Las películas de Fuguet
Alberto Fuguet. Las películas de mi vida (Alfaguara, 2003)
Líder de la generación McOndo y de la narrativa light latinoamericana, Alberto Fuguet (Chile, 1964) se hizo conocido con un precario primer libro de cuentos, Sobredosis (1990), al que siguieron, en un proceso de superación literaria, las novelas Mala onda (1991), Por favor rebobinar (1994) y Tinta roja (1996), esta última llevada al cine por Francisco Lombardi. Tras un largo silencio, Fuguet acaba de publicar una nueva novela, Las películas de mi vida (Alfaguara, 2003).
Beltrán Soler, el protagonista del libro, es un sismólogo chileno que de niño viajó, con su hermana y sus padres, a radicarse a California, en la periferia de los grandes estudios cinematográficos. Cuando ya estaba perfectamente adaptado al medio y al idioma inglés, su familia retornó a Chile, poco después del golpe de Pinochet. Esos cambios afectarían a Beltrán, convirtiéndolo en un joven inseguro y solitario, además -desde sus días californianos- de un fanático del cine. Ya adulto, motivado por un encuentro casual en un aeropuerto, Beltrán rememora medio centenar de episodios de su vida, y con ellos sus relaciones con parientes y amigos de juventud, enlazando cada episodio con alguna película, aquella que vio precisamente en el momento evocado en su narración.
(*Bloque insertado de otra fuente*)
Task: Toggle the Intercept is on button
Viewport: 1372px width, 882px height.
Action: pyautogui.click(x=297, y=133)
Así, los capítulos de esta novela llevan títulos como La leona de dos mundos, Krakatoa al este de Java, Terremoto, o Infierno en la torre. Lamentablemente, Fuguet no logra casi nunca desarrollar el vínculo entre recuerdos y películas, que en la mayoría de los casos se limita a que el título es una especie de comentario irónico a lo narrado; como en El atleta más grande del mundo, acerca de un primo de Beltrán que aparecía como deportista, aunque en realidad no lo fuera, en cierta campaña publicitaria. Y al tratarse en su mayor parte de películas de serie B o hechas para televisión, lo poco elaborado de sus tramas y situaciones parece influir en la novela, al punto que personajes como Zacarías Enisman o Marjorie parecen sacados directamente de comedias tipo American pie.
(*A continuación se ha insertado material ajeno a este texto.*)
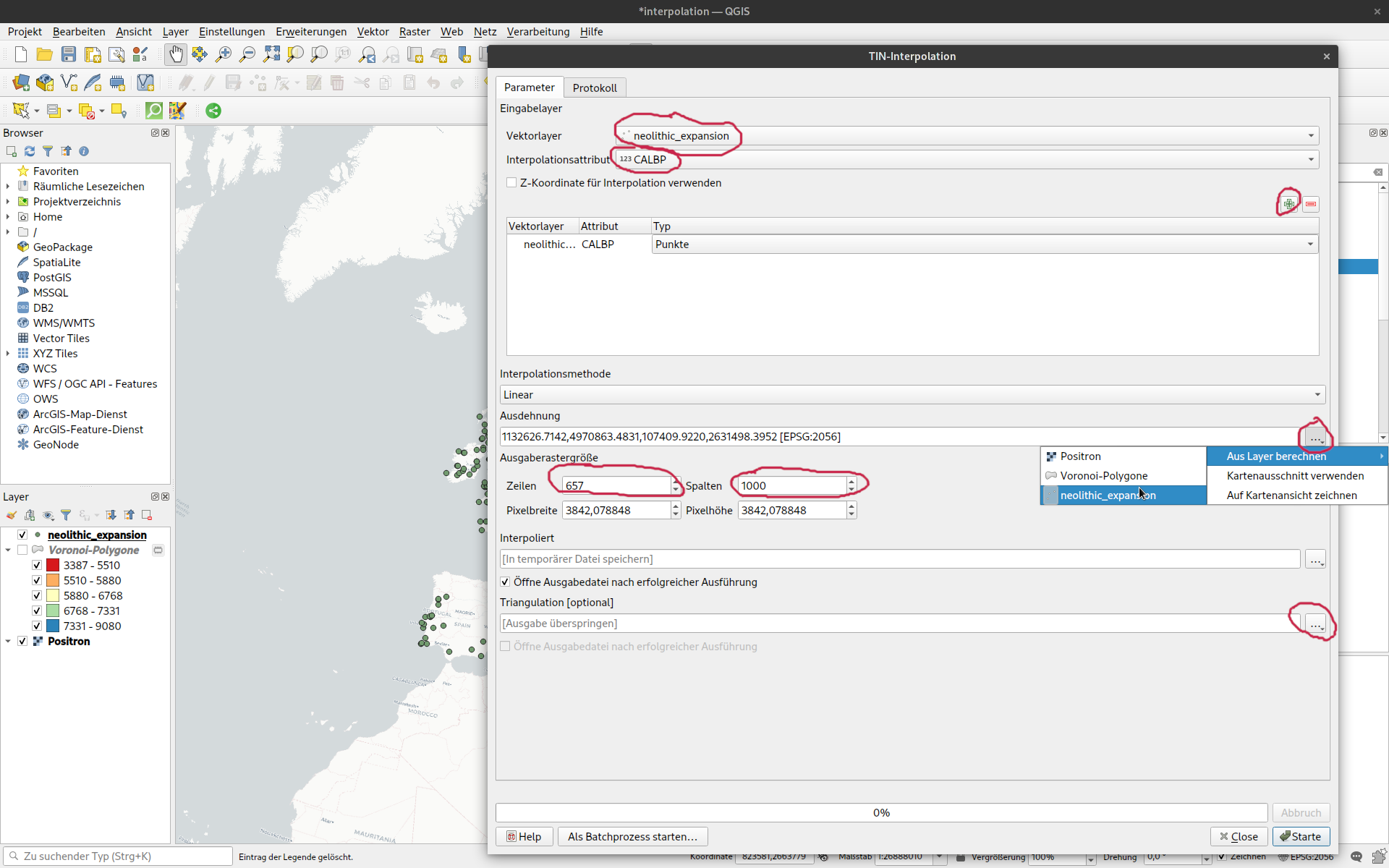This screenshot has width=1389, height=868.
Task: Click the Save Project floppy icon
Action: pyautogui.click(x=69, y=54)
A pesar de esos descuidos en la estructura y la estrategia narrativa, Fuguet nos entrega algunas páginas interesantes, especialmente aquellas en que explota mejor el contraste entre la mirada infantil e inocente del protagonista y lo turbio y complejo del mundo de los adultos que va descubriendo. La profesión de sismólogo enfatiza la preocupación de Beltrán por los cambios violentos (“Todo acaece como en los terremotos: de sopetón” dice el epígrafe del libro); pero incluso este recurso resulta uno más de los muchos elementos que no están bien integrados a la estructura de la novela. Otros son el personaje de Lindsey, que aparece al principio, motivando las evocaciones de Beltrán, para simplemente desaparecer poco después; o las alusiones a las persecuciones políticas durante los primeros años del gobierno de Pinochet.
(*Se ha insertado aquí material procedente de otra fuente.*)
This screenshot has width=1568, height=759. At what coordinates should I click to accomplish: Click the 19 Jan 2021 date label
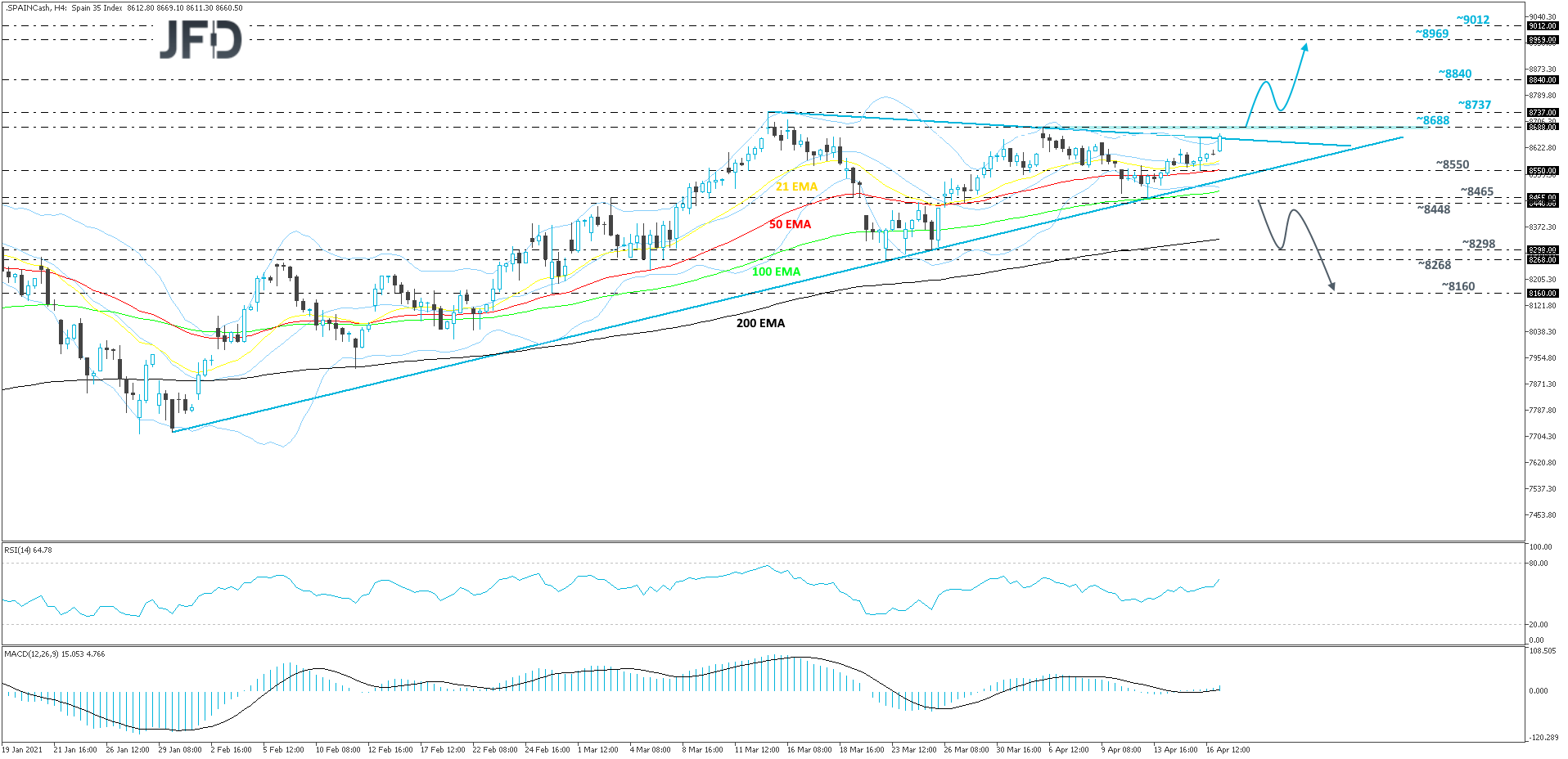coord(20,749)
Interesado en dar a la novela una cierta atmósfera de modernidad, Fuguet incluye (como en los libros de muchos escritores principiantes o inexpertos) eslóganes publicitarios, diálogos telefónicos y correos electrónicos. Un rasgo verdaderamente preocupante, porque uno de los mayores méritos literarios de su obra anterior, que lo destacaba entre sus compañeros de generación, era precisamente el manejo de una retórica personal en la que los elementos de la modernidad, incluyendo palabras en inglés, eran provechosamente utilizados como fuente de figuras literarias, imágenes y símiles que se integraban con naturalidad al discurso narrativo. Acaso la pérdida de esa habilidad sea el motivo de su largo silencio literario, los siete años transcurridos desde la publicación de Tinta roja.
Con una fuerte carga autobiográfica -la vida de Beltrán es muy similar a la de su creador- Las películas de mi vida es, como señala Mario Vargas Llosa en una breve nota de presentación, una novela moderna y divertida; pero nada más que eso. El esperado retorno de Fuguet a la narrativa nos deja un marcado sabor a decepción.